DATA UNDER STUDY ::
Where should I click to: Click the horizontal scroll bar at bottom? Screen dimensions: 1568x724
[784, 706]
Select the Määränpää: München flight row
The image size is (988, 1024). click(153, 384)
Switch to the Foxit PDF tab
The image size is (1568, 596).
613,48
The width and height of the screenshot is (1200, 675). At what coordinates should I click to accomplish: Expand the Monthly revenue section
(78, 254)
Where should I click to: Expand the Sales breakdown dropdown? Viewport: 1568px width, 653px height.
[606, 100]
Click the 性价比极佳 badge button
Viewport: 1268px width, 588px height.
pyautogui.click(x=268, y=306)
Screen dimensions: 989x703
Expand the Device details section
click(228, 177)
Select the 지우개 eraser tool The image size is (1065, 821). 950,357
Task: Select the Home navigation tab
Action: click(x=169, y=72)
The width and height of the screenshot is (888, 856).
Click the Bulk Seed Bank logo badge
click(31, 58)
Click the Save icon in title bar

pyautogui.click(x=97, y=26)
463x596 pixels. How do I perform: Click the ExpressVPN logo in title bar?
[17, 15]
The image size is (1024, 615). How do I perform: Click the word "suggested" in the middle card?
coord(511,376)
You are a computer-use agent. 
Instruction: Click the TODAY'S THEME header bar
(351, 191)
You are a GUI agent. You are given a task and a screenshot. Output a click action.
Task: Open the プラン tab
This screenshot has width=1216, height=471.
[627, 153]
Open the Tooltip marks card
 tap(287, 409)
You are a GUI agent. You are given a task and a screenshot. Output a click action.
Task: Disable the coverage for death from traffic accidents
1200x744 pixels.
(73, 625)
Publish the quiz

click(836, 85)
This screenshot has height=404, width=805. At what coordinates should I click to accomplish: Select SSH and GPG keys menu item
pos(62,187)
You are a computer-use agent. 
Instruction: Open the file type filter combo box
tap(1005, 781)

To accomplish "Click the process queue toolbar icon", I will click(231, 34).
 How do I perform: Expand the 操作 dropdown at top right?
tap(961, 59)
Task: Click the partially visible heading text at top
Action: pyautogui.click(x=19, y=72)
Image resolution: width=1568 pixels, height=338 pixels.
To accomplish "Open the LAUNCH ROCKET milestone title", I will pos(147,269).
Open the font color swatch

TASK TO COMPLETE :: Please copy out every entry word for word.

RESULT ::
Where should I click to: Click the horizontal scroll bar at bottom? Screen dimensions: 1568x724
[784, 706]
Select the Määränpää: München flight row
The image size is (988, 1024). click(153, 384)
Switch to the Foxit PDF tab
The image size is (1568, 596).
613,48
The width and height of the screenshot is (1200, 675). At what coordinates should I click to accomplish: Expand the Monthly revenue section
(78, 254)
Where should I click to: Expand the Sales breakdown dropdown? Viewport: 1568px width, 653px height.
[606, 100]
Click the 性价比极佳 badge button
Viewport: 1268px width, 588px height.
pyautogui.click(x=268, y=306)
Screen dimensions: 989x703
Expand the Device details section
click(228, 177)
Select the 지우개 eraser tool The image size is (1065, 821). 950,357
Task: Select the Home navigation tab
Action: click(x=169, y=72)
The width and height of the screenshot is (888, 856).
Click the Bulk Seed Bank logo badge
click(31, 58)
Click the Save icon in title bar

pyautogui.click(x=97, y=26)
463x596 pixels. How do I perform: Click the ExpressVPN logo in title bar?
[17, 15]
The image size is (1024, 615). How do I perform: Click the word "suggested" in the middle card?
coord(511,376)
You are a computer-use agent. 
Instruction: Click the TODAY'S THEME header bar
(351, 191)
You are a GUI agent. You are given a task and a screenshot. Output a click action.
Task: Open the プラン tab
This screenshot has width=1216, height=471.
[627, 153]
Open the Tooltip marks card
 tap(287, 409)
You are a GUI agent. You are given a task and a screenshot. Output a click action.
Task: Disable the coverage for death from traffic accidents
1200x744 pixels.
(73, 625)
Publish the quiz

click(836, 85)
This screenshot has height=404, width=805. At what coordinates should I click to accomplish: Select SSH and GPG keys menu item
pos(62,187)
You are a computer-use agent. 
Instruction: Open the file type filter combo box
tap(1005, 781)

To accomplish "Click the process queue toolbar icon", I will click(231, 34).
 How do I perform: Expand the 操作 dropdown at top right?
tap(961, 59)
Task: Click the partially visible heading text at top
Action: pyautogui.click(x=19, y=72)
Image resolution: width=1568 pixels, height=338 pixels.
To accomplish "Open the LAUNCH ROCKET milestone title", I will pos(147,269).
Open the font color swatch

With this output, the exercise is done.